He began cutting his pants and treating himself. The truck’s gunner began laying cover fire, and the platoon sergeant came over to his door, dangerously exposing himself to the source of the bullets. Fortunately, no gunfire came his way.
A street vendor pointed to the source — a sniper in a building. Immediately, the sniper shot the vendor in the chest.
It took 10 minutes for the soldiers to bring Koop and the street vendor to Ibn Sina Hospital inside the Green Zone. The vendor didn’t make it.
Koop spent three days there and underwent surgery. The Air Force flew him to Balad Air Base, then flew him to Landstuhl for a second surgery. After a week of recovery, they flew him stateside, where first the Army had him at a clinical recovery place in Maryland before moving him to Fort Carson.
Again, he had circled the planet.
Interestingly, his mother, godmother and grandparents were on vacation in Germany, and his mother and godmother drove four hours to visit him at Landstuhl. Jokes were made about getting shot just to see relatives.
The bullet was a .556 round fired from an M-16A1, probably one America gave Saddam’s military during the eight-year Iran-Iraq War. It broke the plate at the front of the shin. Any pain he experiences today is residual unless it gets hit directly. Koop also has bad knees, he said, so that doesn’t help. You notice it when he hobbles up steps.
Later, he learned that Charlie Company soldiers two days later found the sniper and took him and other insurgents into custody, then transferred them to the Iraqi Army.

Tasks and exercises:
1: Reproduce the part of the account of Koop's wounding from "He began cutting" to "circled the planet.".
2: According to the account of Koop's wounding, to which hospital were Koop and the street vendor taken?

Data for review:
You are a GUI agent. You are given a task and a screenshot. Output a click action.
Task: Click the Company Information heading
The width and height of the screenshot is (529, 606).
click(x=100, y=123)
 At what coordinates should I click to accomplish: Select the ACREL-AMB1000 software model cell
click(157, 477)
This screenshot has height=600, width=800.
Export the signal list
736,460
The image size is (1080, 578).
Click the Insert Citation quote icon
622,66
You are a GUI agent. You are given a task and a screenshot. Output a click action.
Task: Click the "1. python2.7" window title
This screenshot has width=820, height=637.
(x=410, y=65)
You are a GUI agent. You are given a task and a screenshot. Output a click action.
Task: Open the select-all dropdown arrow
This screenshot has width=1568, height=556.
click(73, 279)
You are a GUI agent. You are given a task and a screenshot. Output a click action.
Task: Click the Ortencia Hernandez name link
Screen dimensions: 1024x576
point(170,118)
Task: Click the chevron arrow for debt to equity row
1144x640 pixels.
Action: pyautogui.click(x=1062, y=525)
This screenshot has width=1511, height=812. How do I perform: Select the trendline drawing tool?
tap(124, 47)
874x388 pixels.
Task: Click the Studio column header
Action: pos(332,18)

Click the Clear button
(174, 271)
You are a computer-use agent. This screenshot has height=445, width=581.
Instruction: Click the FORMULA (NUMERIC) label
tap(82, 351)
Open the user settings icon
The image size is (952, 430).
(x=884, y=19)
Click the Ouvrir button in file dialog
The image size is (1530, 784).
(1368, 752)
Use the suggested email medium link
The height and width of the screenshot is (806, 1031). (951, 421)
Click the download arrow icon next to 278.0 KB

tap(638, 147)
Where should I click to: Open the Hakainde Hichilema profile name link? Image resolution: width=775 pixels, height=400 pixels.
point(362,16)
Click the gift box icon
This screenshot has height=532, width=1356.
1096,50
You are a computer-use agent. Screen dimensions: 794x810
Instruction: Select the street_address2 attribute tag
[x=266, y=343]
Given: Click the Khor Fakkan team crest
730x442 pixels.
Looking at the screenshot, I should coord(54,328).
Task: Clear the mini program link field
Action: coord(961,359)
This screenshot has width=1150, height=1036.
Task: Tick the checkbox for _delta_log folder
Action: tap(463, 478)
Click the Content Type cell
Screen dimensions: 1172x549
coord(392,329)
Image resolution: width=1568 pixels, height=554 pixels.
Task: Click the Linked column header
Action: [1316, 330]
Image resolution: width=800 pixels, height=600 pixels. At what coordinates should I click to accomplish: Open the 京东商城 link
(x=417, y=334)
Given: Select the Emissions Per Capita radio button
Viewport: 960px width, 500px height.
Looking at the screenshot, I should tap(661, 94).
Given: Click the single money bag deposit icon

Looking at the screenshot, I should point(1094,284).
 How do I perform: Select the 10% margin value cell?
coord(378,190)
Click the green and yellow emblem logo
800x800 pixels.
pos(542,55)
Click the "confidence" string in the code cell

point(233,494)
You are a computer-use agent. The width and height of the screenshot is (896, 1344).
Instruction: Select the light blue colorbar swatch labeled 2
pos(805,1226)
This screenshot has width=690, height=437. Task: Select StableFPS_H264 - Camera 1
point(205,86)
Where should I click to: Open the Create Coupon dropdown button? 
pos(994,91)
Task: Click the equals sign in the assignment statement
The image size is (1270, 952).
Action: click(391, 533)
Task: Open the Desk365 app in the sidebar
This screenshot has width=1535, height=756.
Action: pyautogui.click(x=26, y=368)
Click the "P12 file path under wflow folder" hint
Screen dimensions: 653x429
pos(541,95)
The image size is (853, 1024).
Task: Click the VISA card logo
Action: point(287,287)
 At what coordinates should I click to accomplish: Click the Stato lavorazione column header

Responses to the tasks:
1:
He began cutting his pants and treating himself. The truck’s gunner began laying cover fire, and the platoon sergeant came over to his door, dangerously exposing himself to the source of the bullets. Fortunately, no gunfire came his way.
A street vendor pointed to the source — a sniper in a building. Immediately, the sniper shot the vendor in the chest.
It took 10 minutes for the soldiers to bring Koop and the street vendor to Ibn Sina Hospital inside the Green Zone. The vendor didn’t make it.
Koop spent three days there and underwent surgery. The Air Force flew him to Balad Air Base, then flew him to Landstuhl for a second surgery. After a week of recovery, they flew him stateside, where first the Army had him at a clinical recovery place in Maryland before moving him to Fort Carson.
Again, he had circled the planet.

2: Ibn Sina Hospital, inside the Green Zone.